| WHAT YOU ARE ASKED TO DO |
Set the records down once more so that they match the source word for word.

(RECORDED INFORMATION begins)

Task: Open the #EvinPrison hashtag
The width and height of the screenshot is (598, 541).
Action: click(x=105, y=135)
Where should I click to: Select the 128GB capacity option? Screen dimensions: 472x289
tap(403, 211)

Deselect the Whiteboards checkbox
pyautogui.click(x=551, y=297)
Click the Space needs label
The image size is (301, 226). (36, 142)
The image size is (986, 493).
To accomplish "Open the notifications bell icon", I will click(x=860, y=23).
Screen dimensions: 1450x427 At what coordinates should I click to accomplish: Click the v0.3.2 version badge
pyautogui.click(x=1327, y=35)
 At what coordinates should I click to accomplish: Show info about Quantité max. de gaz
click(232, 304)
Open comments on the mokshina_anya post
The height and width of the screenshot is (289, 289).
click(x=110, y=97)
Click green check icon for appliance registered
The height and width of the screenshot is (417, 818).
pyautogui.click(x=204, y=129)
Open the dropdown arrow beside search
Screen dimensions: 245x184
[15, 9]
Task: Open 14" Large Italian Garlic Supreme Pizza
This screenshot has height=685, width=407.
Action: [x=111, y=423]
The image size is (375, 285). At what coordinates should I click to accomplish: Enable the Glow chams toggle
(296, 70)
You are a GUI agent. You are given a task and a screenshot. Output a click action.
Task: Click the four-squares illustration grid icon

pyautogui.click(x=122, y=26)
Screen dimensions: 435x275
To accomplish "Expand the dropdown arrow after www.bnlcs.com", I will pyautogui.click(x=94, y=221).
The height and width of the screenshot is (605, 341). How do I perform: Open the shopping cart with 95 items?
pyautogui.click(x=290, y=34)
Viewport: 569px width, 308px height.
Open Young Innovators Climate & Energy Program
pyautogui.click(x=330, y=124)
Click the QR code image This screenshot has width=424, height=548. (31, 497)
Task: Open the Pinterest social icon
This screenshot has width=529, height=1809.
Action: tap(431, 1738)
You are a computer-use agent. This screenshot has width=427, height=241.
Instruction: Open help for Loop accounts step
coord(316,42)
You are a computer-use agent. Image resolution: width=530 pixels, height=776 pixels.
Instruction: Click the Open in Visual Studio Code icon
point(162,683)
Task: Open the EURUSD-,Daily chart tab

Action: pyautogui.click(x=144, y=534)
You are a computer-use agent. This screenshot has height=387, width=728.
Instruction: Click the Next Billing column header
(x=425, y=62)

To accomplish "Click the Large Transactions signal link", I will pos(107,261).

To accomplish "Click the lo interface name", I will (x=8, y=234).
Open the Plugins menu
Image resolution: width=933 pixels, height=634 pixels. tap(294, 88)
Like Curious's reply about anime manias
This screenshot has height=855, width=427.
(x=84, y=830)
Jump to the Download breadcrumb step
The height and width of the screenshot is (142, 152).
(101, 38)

(RECORDED INFORMATION ends)

| THE COMPLETED TASK |
Task: Open the #EvinPrison hashtag
The width and height of the screenshot is (598, 541).
Action: click(x=105, y=135)
Where should I click to: Select the 128GB capacity option? Screen dimensions: 472x289
tap(403, 211)

Deselect the Whiteboards checkbox
pyautogui.click(x=551, y=297)
Click the Space needs label
The image size is (301, 226). (36, 142)
The image size is (986, 493).
To accomplish "Open the notifications bell icon", I will click(x=860, y=23).
Screen dimensions: 1450x427 At what coordinates should I click to accomplish: Click the v0.3.2 version badge
pyautogui.click(x=1327, y=35)
 At what coordinates should I click to accomplish: Show info about Quantité max. de gaz
click(232, 304)
Open comments on the mokshina_anya post
The height and width of the screenshot is (289, 289).
click(x=110, y=97)
Click green check icon for appliance registered
The height and width of the screenshot is (417, 818).
pyautogui.click(x=204, y=129)
Open the dropdown arrow beside search
Screen dimensions: 245x184
[15, 9]
Task: Open 14" Large Italian Garlic Supreme Pizza
This screenshot has height=685, width=407.
Action: [x=111, y=423]
The image size is (375, 285). At what coordinates should I click to accomplish: Enable the Glow chams toggle
(296, 70)
You are a GUI agent. You are given a task and a screenshot. Output a click action.
Task: Click the four-squares illustration grid icon

pyautogui.click(x=122, y=26)
Screen dimensions: 435x275
To accomplish "Expand the dropdown arrow after www.bnlcs.com", I will pyautogui.click(x=94, y=221).
The height and width of the screenshot is (605, 341). How do I perform: Open the shopping cart with 95 items?
pyautogui.click(x=290, y=34)
Viewport: 569px width, 308px height.
Open Young Innovators Climate & Energy Program
pyautogui.click(x=330, y=124)
Click the QR code image This screenshot has width=424, height=548. (31, 497)
Task: Open the Pinterest social icon
This screenshot has width=529, height=1809.
Action: tap(431, 1738)
You are a computer-use agent. This screenshot has width=427, height=241.
Instruction: Open help for Loop accounts step
coord(316,42)
You are a computer-use agent. Image resolution: width=530 pixels, height=776 pixels.
Instruction: Click the Open in Visual Studio Code icon
point(162,683)
Task: Open the EURUSD-,Daily chart tab

Action: pyautogui.click(x=144, y=534)
You are a computer-use agent. This screenshot has height=387, width=728.
Instruction: Click the Next Billing column header
(x=425, y=62)

To accomplish "Click the Large Transactions signal link", I will pos(107,261).

To accomplish "Click the lo interface name", I will (x=8, y=234).
Open the Plugins menu
Image resolution: width=933 pixels, height=634 pixels. tap(294, 88)
Like Curious's reply about anime manias
This screenshot has height=855, width=427.
(x=84, y=830)
Jump to the Download breadcrumb step
The height and width of the screenshot is (142, 152).
(101, 38)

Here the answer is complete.